Depuis quelques mois, en Uruguay comme dans le Sud du Brésil, des déclarations de fonctionnaires de l’entreprise suédo-finnoise Stora Enso et d’autorités gouvernementales des deux pays circulent avec insistance, vantant les bénéfices que l’installation des usines de pâte de l’entreprise en question apportera aux habitants de la région.
Nils Grafström, président de Stora Enso pour l’Amérique latine, et d’autres cadres supérieurs de la firme parcourent diverses localités des deux pays dans le seul but d’annoncer la richesse, le développement et la préservation de l’environnement. Quelque chose de semblable arrive aussi en ce moment dans d’autres pays latino-américains, africains et asiatiques, en Chine par exemple, où les Suédois et les Finnois n’arrêtent pas de vanter les bontés sociales, économiques et écologiques de leurs projets, qui consistent à établir des milliers d’hectares de plantations et de nouvelles usines de pâte.
Or, les faits montrent qu’une fois les entreprises installées dans les pays du Sud, la réalité est très différente de leurs promesses.
L’expérience de l’usine de pâte Veracel (propriété conjointe de Stora Enso et Aracruz, gérée par la première) dans l’état brésilien de Bahia est un exemple clair de non-durabilité. C’est ce que nous trouvons dans une lettre que nous avons reçue, signée par un groupe important d’« hommes, femmes et enfants, travailleurs ruraux et urbains, indigènes, écologistes, scientifiques, professeurs et étudiants » de cette région brésilienne, qui dénoncent « la situation de dégradation et de misère dans laquelle se trouve la région de l’Extrême Sud de Bahia, situation suscitée par l’entreprise de pâte Veracel, une joint-venture de Stora Enso ».
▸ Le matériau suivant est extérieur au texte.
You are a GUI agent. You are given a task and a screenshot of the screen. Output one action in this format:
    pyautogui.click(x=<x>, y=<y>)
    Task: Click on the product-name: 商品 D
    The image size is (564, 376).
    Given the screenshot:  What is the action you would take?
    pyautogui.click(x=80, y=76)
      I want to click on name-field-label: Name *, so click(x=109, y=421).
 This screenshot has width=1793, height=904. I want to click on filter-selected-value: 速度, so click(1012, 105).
Cette situation est le résultat des dommages sociaux et écologiques provoqués autant par les grandes monocultures d’arbres que l’entreprise ne cesse d’établir depuis des années dans la région pour disposer de la matière première nécessaire, que par l’usine elle-même, qui a commencé à fonctionner en 2005 avec une production annuelle de 900 000 tonnes de pâte pour l’exportation.
La lettre dit que « depuis des années, Veracel est à l’origine de la dégradation de l’environnement, de la concentration de terres, de l’expulsion de milliers de travailleurs ruraux vers les périphéries des villes, avec les grands bouleversements écologiques et sociaux que cela comporte ».
En ce qui concerne la génération d’emplois, la lettre affirme : « non satisfaite de l’étendue de terres qu’elle a acquises dans l’extrême Sud de Bahia pour la plantation d’eucalyptus, Veracel Celulose avance maintenant vers le Sud de l’État » ; « rien que dans la municipalité de Mascote, l’entreprise a acheté des propriétés diverses. Environ 400 travailleurs ont perdu leur travail. Une bonne partie de ces travailleurs sont allés s’installer dans la périphérie des villes voisines ».
D’après les signataires de la lettre, ce qui est en train d’arriver en Uruguay et dans bien d’autres pays arrive aussi chez eux : « Dans l’une des propriétés du groupe Santa Rita (constitué par quatre établissements d’élevage) acheté par Veracel ... les maisons, les corrals et les plantations ont déjà été rasés pour effacer toute trace des êtres humains qui, un jour, ont habité là et vécu de la terre ».
Comme dans d’autres régions aussi, les plantations ont des effets sur l’eau ; à ce propos, la lettre dit : « Dans toute la région, la plantation extensive d’eucalyptus a provoqué la disparition de divers fleuves et ruisseaux ».
Lorsque Stora Enso s’est installée en Bahia, elle a fait les mêmes promesses d’emploi, de croissance et de richesse qu’elle fait maintenant dans d’autres pays. Par exemple, on lit dans la presse uruguayenne que, d’après « les informations reçues de Stora Enso à ce jour », l’entreprise va créer, dans la période de fonctionnement, « environ 3 000 emplois directs et indirects ». Dans le cas de Bahia, non seulement cette promesse n’a pas été tenue mais l’entreprise a provoqué l’exode rural, le chômage et la misère.
Nous aimerions savoir jusqu’à quand ces entreprises pourront continuer de mentir impunément.